→ WORK TO BE COMPLETED: Set every entry down again exactly, omitting none.

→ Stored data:

____

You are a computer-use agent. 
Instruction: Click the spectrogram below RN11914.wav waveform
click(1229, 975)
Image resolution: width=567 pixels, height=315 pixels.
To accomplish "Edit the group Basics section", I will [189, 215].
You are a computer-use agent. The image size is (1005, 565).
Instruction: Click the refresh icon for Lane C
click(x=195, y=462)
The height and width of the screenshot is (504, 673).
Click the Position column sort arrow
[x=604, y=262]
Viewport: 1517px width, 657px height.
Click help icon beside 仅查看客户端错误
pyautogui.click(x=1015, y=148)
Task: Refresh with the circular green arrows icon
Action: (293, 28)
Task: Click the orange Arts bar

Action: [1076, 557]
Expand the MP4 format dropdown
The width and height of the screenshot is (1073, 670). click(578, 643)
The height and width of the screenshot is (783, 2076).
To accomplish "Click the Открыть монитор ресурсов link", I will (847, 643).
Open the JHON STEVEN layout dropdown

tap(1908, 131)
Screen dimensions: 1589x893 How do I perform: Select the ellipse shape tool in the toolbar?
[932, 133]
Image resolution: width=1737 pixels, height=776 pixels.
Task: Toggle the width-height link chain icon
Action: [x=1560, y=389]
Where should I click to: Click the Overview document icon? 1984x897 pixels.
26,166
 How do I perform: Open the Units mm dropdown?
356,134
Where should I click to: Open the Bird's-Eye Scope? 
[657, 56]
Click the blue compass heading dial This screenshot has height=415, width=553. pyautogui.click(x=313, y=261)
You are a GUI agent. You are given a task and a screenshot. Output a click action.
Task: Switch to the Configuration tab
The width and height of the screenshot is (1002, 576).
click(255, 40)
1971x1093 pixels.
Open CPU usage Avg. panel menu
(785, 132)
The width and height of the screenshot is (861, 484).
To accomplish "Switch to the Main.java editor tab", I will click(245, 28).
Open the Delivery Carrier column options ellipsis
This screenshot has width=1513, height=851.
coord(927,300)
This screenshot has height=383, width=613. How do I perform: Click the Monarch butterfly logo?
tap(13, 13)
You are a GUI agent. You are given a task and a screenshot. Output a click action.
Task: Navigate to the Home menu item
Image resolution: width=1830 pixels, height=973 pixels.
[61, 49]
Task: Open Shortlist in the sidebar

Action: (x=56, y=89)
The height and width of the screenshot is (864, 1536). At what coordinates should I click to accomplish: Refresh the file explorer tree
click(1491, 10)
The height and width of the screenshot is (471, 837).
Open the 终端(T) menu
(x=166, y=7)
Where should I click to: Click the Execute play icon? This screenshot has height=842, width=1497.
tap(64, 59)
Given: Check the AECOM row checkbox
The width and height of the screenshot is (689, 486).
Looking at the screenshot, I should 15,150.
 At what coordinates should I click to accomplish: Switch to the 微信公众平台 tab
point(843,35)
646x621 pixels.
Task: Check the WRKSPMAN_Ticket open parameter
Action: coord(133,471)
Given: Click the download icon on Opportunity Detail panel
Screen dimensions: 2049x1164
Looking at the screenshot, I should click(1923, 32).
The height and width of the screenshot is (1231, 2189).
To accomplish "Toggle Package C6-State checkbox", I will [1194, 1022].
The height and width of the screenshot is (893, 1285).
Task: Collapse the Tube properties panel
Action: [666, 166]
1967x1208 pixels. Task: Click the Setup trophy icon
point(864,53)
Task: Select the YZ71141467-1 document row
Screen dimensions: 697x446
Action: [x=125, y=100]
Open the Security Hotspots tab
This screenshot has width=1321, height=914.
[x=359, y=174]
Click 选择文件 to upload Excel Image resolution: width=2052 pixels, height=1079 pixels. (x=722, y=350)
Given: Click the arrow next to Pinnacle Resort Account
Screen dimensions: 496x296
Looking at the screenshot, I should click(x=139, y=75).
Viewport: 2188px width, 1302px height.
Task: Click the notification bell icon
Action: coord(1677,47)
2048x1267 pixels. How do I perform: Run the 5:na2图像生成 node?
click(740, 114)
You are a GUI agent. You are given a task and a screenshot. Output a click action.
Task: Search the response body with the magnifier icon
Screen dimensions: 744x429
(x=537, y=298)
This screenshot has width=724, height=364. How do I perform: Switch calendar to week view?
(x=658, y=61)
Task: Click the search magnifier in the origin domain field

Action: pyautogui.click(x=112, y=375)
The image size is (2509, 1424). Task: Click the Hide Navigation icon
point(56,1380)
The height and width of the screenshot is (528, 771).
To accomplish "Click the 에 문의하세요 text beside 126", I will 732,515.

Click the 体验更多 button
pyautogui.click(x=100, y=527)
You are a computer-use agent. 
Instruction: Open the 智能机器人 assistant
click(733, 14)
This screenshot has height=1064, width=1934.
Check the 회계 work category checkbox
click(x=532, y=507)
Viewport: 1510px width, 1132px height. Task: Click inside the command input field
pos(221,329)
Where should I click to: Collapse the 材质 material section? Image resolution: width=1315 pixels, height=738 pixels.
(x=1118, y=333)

____

→ RESPONSE TO THIS TASK:
You are a computer-use agent. 
Instruction: Click the spectrogram below RN11914.wav waveform
click(1229, 975)
Image resolution: width=567 pixels, height=315 pixels.
To accomplish "Edit the group Basics section", I will [189, 215].
You are a computer-use agent. The image size is (1005, 565).
Instruction: Click the refresh icon for Lane C
click(x=195, y=462)
The height and width of the screenshot is (504, 673).
Click the Position column sort arrow
[x=604, y=262]
Viewport: 1517px width, 657px height.
Click help icon beside 仅查看客户端错误
pyautogui.click(x=1015, y=148)
Task: Refresh with the circular green arrows icon
Action: (293, 28)
Task: Click the orange Arts bar

Action: [1076, 557]
Expand the MP4 format dropdown
The width and height of the screenshot is (1073, 670). click(578, 643)
The height and width of the screenshot is (783, 2076).
To accomplish "Click the Открыть монитор ресурсов link", I will (847, 643).
Open the JHON STEVEN layout dropdown

tap(1908, 131)
Screen dimensions: 1589x893 How do I perform: Select the ellipse shape tool in the toolbar?
[932, 133]
Image resolution: width=1737 pixels, height=776 pixels.
Task: Toggle the width-height link chain icon
Action: [x=1560, y=389]
Where should I click to: Click the Overview document icon? 1984x897 pixels.
26,166
 How do I perform: Open the Units mm dropdown?
356,134
Where should I click to: Open the Bird's-Eye Scope? 
[657, 56]
Click the blue compass heading dial This screenshot has height=415, width=553. pyautogui.click(x=313, y=261)
You are a GUI agent. You are given a task and a screenshot. Output a click action.
Task: Switch to the Configuration tab
The width and height of the screenshot is (1002, 576).
click(255, 40)
1971x1093 pixels.
Open CPU usage Avg. panel menu
(785, 132)
The width and height of the screenshot is (861, 484).
To accomplish "Switch to the Main.java editor tab", I will click(245, 28).
Open the Delivery Carrier column options ellipsis
This screenshot has width=1513, height=851.
coord(927,300)
This screenshot has height=383, width=613. How do I perform: Click the Monarch butterfly logo?
tap(13, 13)
You are a GUI agent. You are given a task and a screenshot. Output a click action.
Task: Navigate to the Home menu item
Image resolution: width=1830 pixels, height=973 pixels.
[61, 49]
Task: Open Shortlist in the sidebar

Action: (x=56, y=89)
The height and width of the screenshot is (864, 1536). At what coordinates should I click to accomplish: Refresh the file explorer tree
click(1491, 10)
The height and width of the screenshot is (471, 837).
Open the 终端(T) menu
(x=166, y=7)
Where should I click to: Click the Execute play icon? This screenshot has height=842, width=1497.
tap(64, 59)
Given: Check the AECOM row checkbox
The width and height of the screenshot is (689, 486).
Looking at the screenshot, I should 15,150.
 At what coordinates should I click to accomplish: Switch to the 微信公众平台 tab
point(843,35)
646x621 pixels.
Task: Check the WRKSPMAN_Ticket open parameter
Action: coord(133,471)
Given: Click the download icon on Opportunity Detail panel
Screen dimensions: 2049x1164
Looking at the screenshot, I should click(1923, 32).
The height and width of the screenshot is (1231, 2189).
To accomplish "Toggle Package C6-State checkbox", I will [1194, 1022].
The height and width of the screenshot is (893, 1285).
Task: Collapse the Tube properties panel
Action: [666, 166]
1967x1208 pixels. Task: Click the Setup trophy icon
point(864,53)
Task: Select the YZ71141467-1 document row
Screen dimensions: 697x446
Action: [x=125, y=100]
Open the Security Hotspots tab
This screenshot has width=1321, height=914.
[x=359, y=174]
Click 选择文件 to upload Excel Image resolution: width=2052 pixels, height=1079 pixels. (x=722, y=350)
Given: Click the arrow next to Pinnacle Resort Account
Screen dimensions: 496x296
Looking at the screenshot, I should click(x=139, y=75).
Viewport: 2188px width, 1302px height.
Task: Click the notification bell icon
Action: coord(1677,47)
2048x1267 pixels. How do I perform: Run the 5:na2图像生成 node?
click(740, 114)
You are a GUI agent. You are given a task and a screenshot. Output a click action.
Task: Search the response body with the magnifier icon
Screen dimensions: 744x429
(x=537, y=298)
This screenshot has width=724, height=364. How do I perform: Switch calendar to week view?
(x=658, y=61)
Task: Click the search magnifier in the origin domain field

Action: pyautogui.click(x=112, y=375)
The image size is (2509, 1424). Task: Click the Hide Navigation icon
point(56,1380)
The height and width of the screenshot is (528, 771).
To accomplish "Click the 에 문의하세요 text beside 126", I will 732,515.

Click the 体验更多 button
pyautogui.click(x=100, y=527)
You are a computer-use agent. 
Instruction: Open the 智能机器人 assistant
click(733, 14)
This screenshot has height=1064, width=1934.
Check the 회계 work category checkbox
click(x=532, y=507)
Viewport: 1510px width, 1132px height. Task: Click inside the command input field
pos(221,329)
Where should I click to: Collapse the 材质 material section? Image resolution: width=1315 pixels, height=738 pixels.
(x=1118, y=333)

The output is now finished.